- **Work to be completed**
Copy, from the material below, each line that contains the word "heading".

- **The input**
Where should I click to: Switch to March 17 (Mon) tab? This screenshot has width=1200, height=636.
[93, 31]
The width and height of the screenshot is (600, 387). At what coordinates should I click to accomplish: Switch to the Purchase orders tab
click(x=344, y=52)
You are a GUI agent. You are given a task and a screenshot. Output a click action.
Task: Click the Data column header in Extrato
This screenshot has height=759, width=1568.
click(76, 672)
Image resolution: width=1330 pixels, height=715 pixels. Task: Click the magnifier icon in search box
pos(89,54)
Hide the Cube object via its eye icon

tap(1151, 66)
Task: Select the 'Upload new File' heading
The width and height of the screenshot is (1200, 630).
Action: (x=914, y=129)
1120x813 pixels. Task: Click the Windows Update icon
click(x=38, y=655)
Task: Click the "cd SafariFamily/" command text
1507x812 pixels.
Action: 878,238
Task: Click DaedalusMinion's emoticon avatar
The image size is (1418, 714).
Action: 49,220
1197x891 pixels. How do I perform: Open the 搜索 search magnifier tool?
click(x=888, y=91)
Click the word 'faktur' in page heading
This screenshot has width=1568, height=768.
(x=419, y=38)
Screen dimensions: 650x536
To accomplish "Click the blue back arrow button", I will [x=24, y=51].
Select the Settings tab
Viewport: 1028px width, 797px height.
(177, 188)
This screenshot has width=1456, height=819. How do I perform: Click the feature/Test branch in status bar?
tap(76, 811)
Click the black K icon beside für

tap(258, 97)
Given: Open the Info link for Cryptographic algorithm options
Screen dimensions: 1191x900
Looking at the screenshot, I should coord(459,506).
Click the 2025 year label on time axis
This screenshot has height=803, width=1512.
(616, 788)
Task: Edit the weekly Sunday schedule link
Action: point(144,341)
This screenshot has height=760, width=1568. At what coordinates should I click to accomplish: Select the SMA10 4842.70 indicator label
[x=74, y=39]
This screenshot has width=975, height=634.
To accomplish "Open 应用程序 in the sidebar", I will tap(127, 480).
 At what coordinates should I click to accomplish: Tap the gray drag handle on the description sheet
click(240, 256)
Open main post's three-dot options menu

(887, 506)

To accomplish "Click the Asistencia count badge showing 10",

- **Exercise response**
Task: Select the 'Upload new File' heading
Click the word 'faktur' in page heading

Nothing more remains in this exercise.